Judge Bolton rejected the plaintiffs' contention that the SB1070 provisions were not commercial speech, agreeing with Arizona that the regulated speech did little more than propose a commercial transaction and thus the lesser standard governing commercial speech should apply . Nevertheless, applying the Central Hudson test, Cent. Hudson Gas & Elec. Corp. v. Pub. Serv. Comm’n of N.Y., 447 U.S. 557 (1980), as slightly modified with regard to the last prong when there is content discrimination as in last term's case of Sorrell v. IMS Health, Inc., Judge Bolton held that the provisions were unconstitutional.
On Central Hudson's threshold prong - - - that the communication is neither misleading nor related to unlawful activity - - - Bolton focused on the communication itself, rejecting Arizona's contention that "impeding traffic" was unlawful activity and thus the First Amendment did not apply. She noted that Arizona did not (and could not) argue that day labor itself was unlawful.
On Central Hudson's government interest prong, Judge Bolton found that the interest of traffic safety easily met the standard of a substantial interest. With more difficulty, Bolton also found that the restriction directly advanced the substantial interest of safety, even though the ban was content-based and thus "by logical extension underinclusive to some degree."
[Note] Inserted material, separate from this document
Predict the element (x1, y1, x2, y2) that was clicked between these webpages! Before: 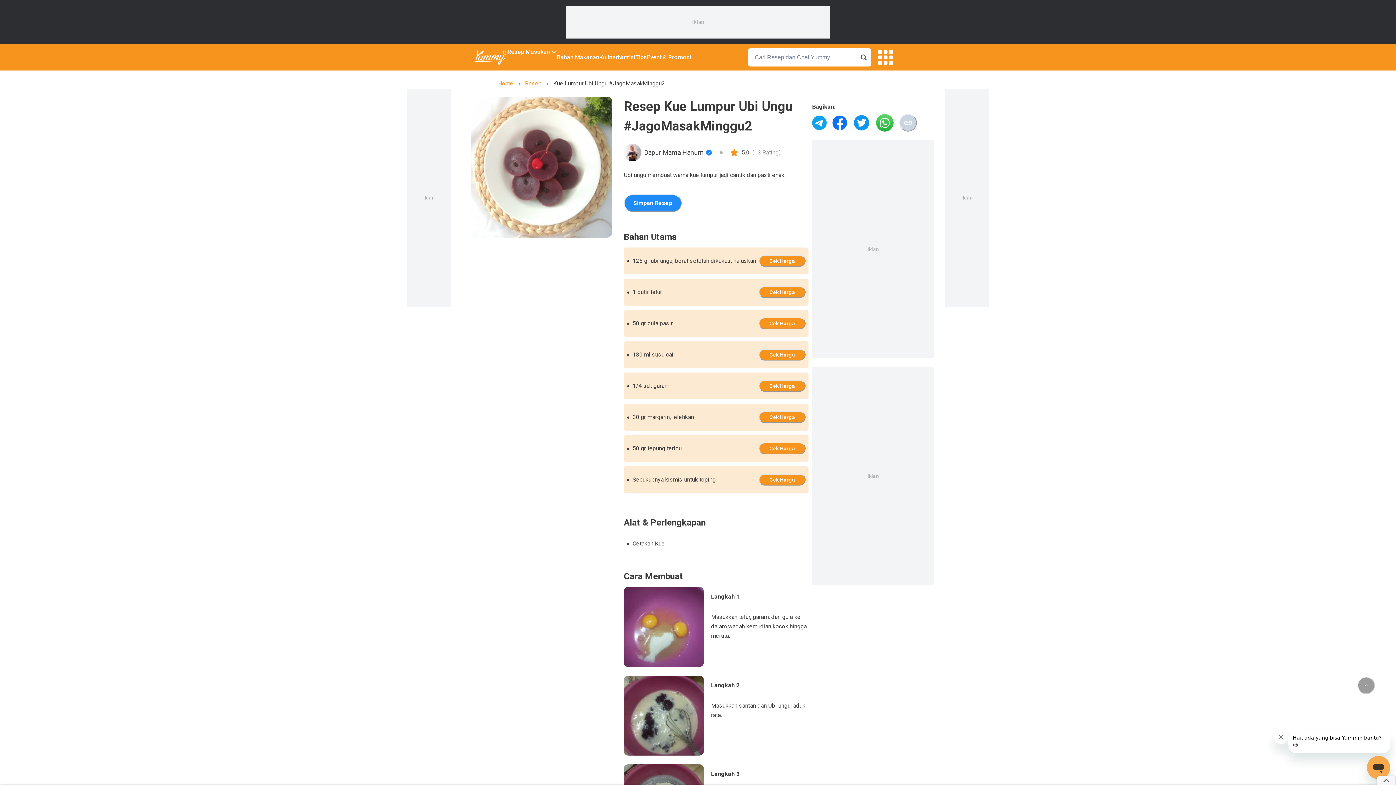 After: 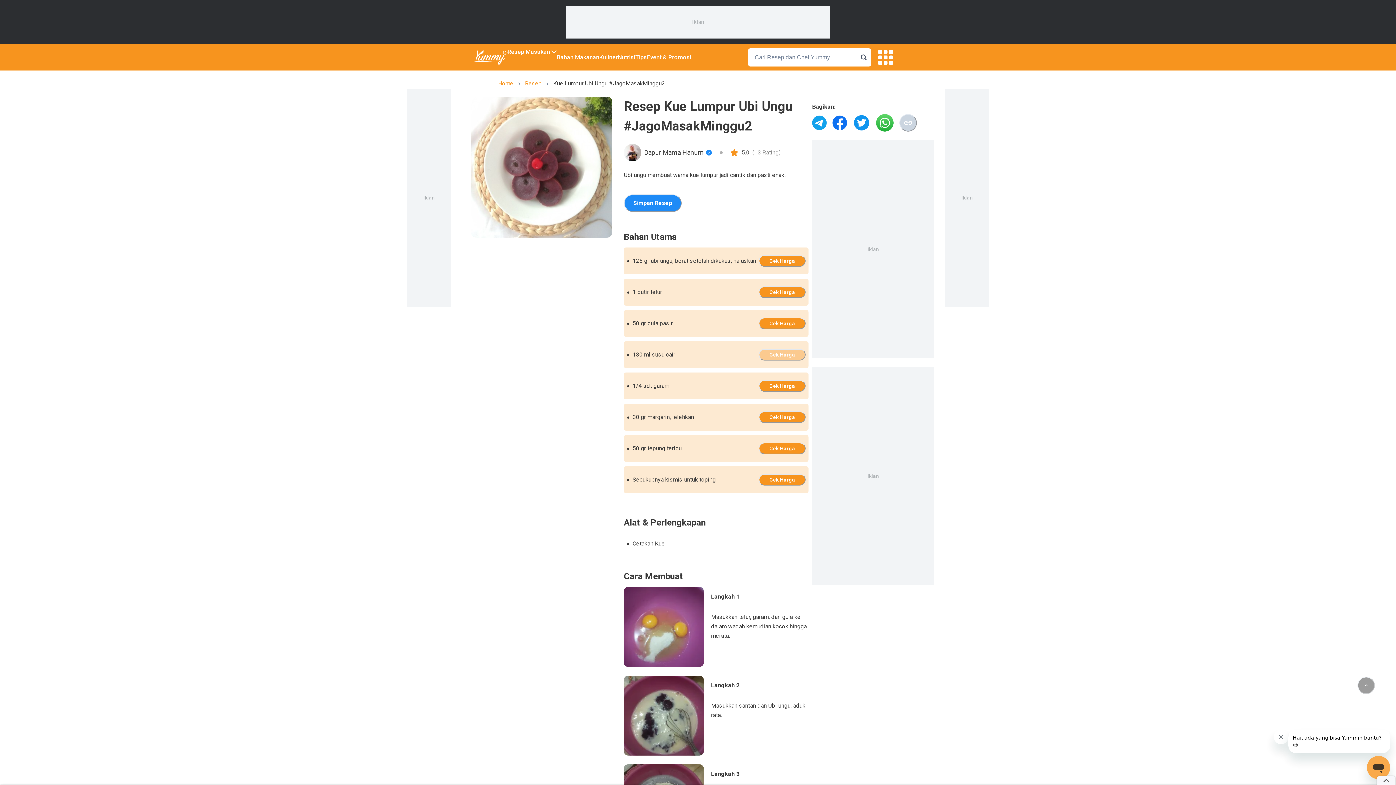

It was Central Hudson's final prong, especially as modified by Sorrell, that proved fatal to the SB1070 provisions. Central Hudson provides that the regulation "must not be more extensive than is necessary to serve that interest," while makes clear that the law must not seek "to suppress a disfavored message."
Judge Bolton reasoned that there were less burdensome means in the pre-existing traffic regulations, and also noted that "S.B. 1070 contains a purposes clause" stating that the intent of the Act "is to make attrition through enforcement the public policy of all state and local government agencies in Arizona” and that “[t]he provisions of this act are intended to work together to discourage and deter the unlawful entry and presence of aliens and economic activity by persons unlawfully present in the United States.” Importantly, she reasoned, "nowhere does it state that a purpose of the statutes and statutory revisions is to enhance traffic safety." Thus, because the provisions "were created as part of a package of statutes and revisions aimed at perceived problems related to unlawful immigration" weighs against a finding that the provisions are “drawn to” address a traffic problem.
In weighing the standards for a preliminary injunction other than likelihood to prevail on the merits, Judge Bolton found the balance of equities and the public interest were in favor of injunctive relief.
Thus, the day labor solicitation provisions join the other provisions that have been held unconstitutional, and will most likely also provoke extended litigation.